Погода в этом году не баловала отдыхающих. То и дело моросил дождь, редко показывалось солнце. Но и в такую погоду трудно было усидеть в маленькой полуподвальной комнатке, которую снял Алексей Толстой. Работать не хотелось, ничего интересного не намечалось, и он пошел, как обычно, на «пятачок». И неожиданно для себя увидел Качалова. Как давно они не виделись! Он бывал в театре, смотрел с его участием какие-то спектакли, но никак не удавалось по-дружески поговорить. А эти разговоры всегда оставляли в душе Толстого неизгладимый отпечаток.
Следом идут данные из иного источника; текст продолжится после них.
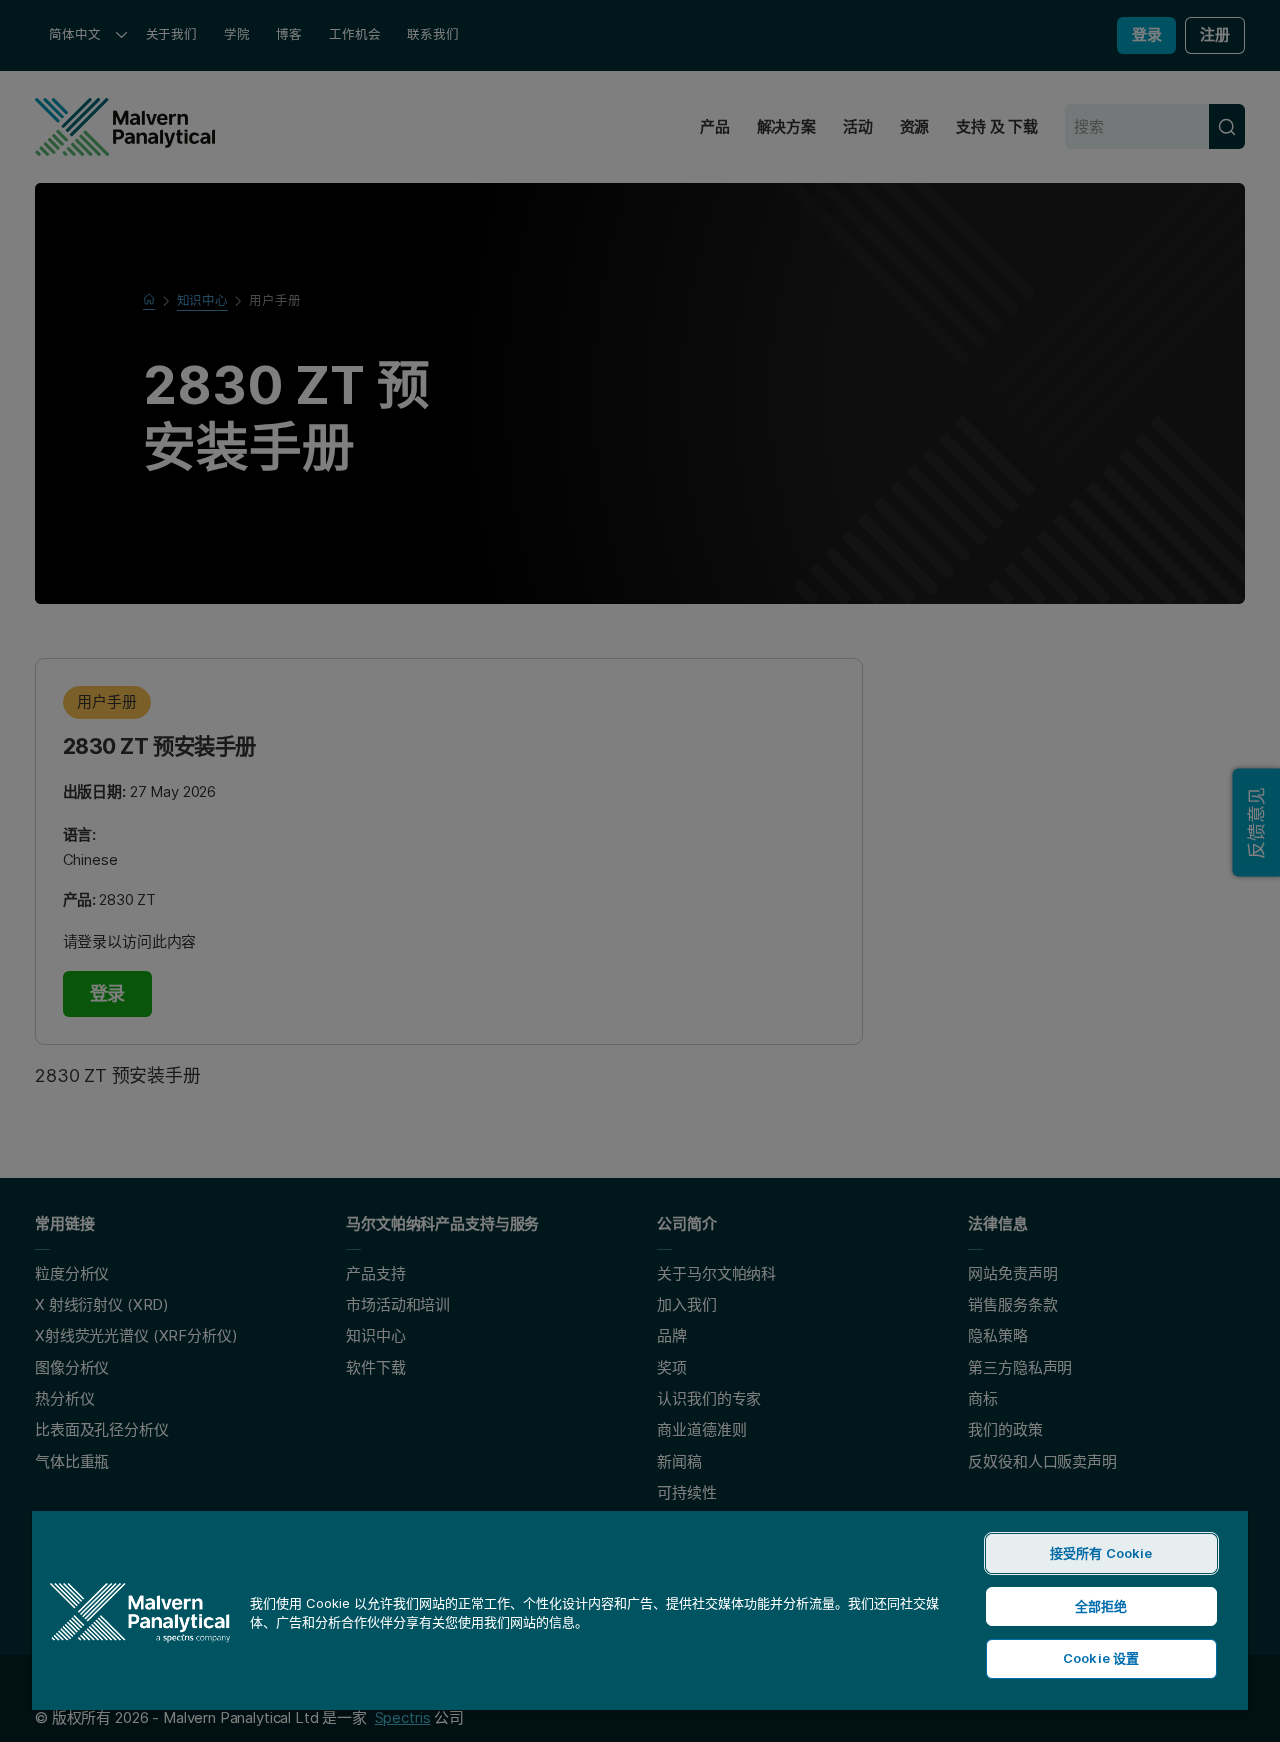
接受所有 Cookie (1101, 1553)
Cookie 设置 (1101, 1658)
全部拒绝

— Так ты уехал со Ждановки? Как мы провели там вечер… Какой там вечер, сутки, до сих пор не могу забыть об этом и даже рассказывал Станиславскому и Немировичу о нашем рекорде. Вот смеялись… А где ж ты теперь?

— В Царском, на Московской, 10, снял квартиру. Собираются переезжать туда Федин, Щеголев, там живут сейчас Шишков, Юрий Шапорин, Петров-Водкин, да и многие очень приезжают туда, из Ленинграда совсем близко. Скоро в Царском будет целая литературная колония. Видимо, здесь начнется что-нибудь вроде «Озерной школы». У Шишкова будем собираться по пятницам, у меня по средам, так что милости просим, когда будешь. Бывает очень интересно, особенно когда приезжают Пришвин, Ольга Форш, Соколов-Микитов, Александр Прокофьев…

— Да уж непременно… Что ты из такой благодати?..

— Устал, Вася, устал. Да, к слову сказать, и вряд ли собрался бы, если б не прислали приглашение отсюда. Как-то был разговор с одним импресарио о литературных вечерах здесь, я уже и забыл об этом, и вдруг присылают мне аванс — сто пятьдесят рублей, а у меня хоть шаром покати, ни копейки, вот теперь придется отрабатывать.

— Может, и у нас, в ЦКБУ, выступишь? Что ты будешь читать?

— Не очень-то ясно, что от меня хотят. Сначала мне предложили читать вступительное слово перед выступлениями, что-нибудь о моем творчестве; например, рассказать, почему я пишу фантастические романы и тому подобное, я ответил, что сам не знаю почему, и от сообщения о самотворчестве отказался. Тут же мне предложили — о половой проблеме. Я сказал, что об этом больше меня знают Романов и Малашкин. В общем, перспектива моих вечеров показалась зловещей. Тогда я предложил им поставить здесь со здешней гастрольной труппой «Дельца», где я буду играть, раз пять, роль Компаса. Ты, конечно, не видел эту переделанную мной пьесу?..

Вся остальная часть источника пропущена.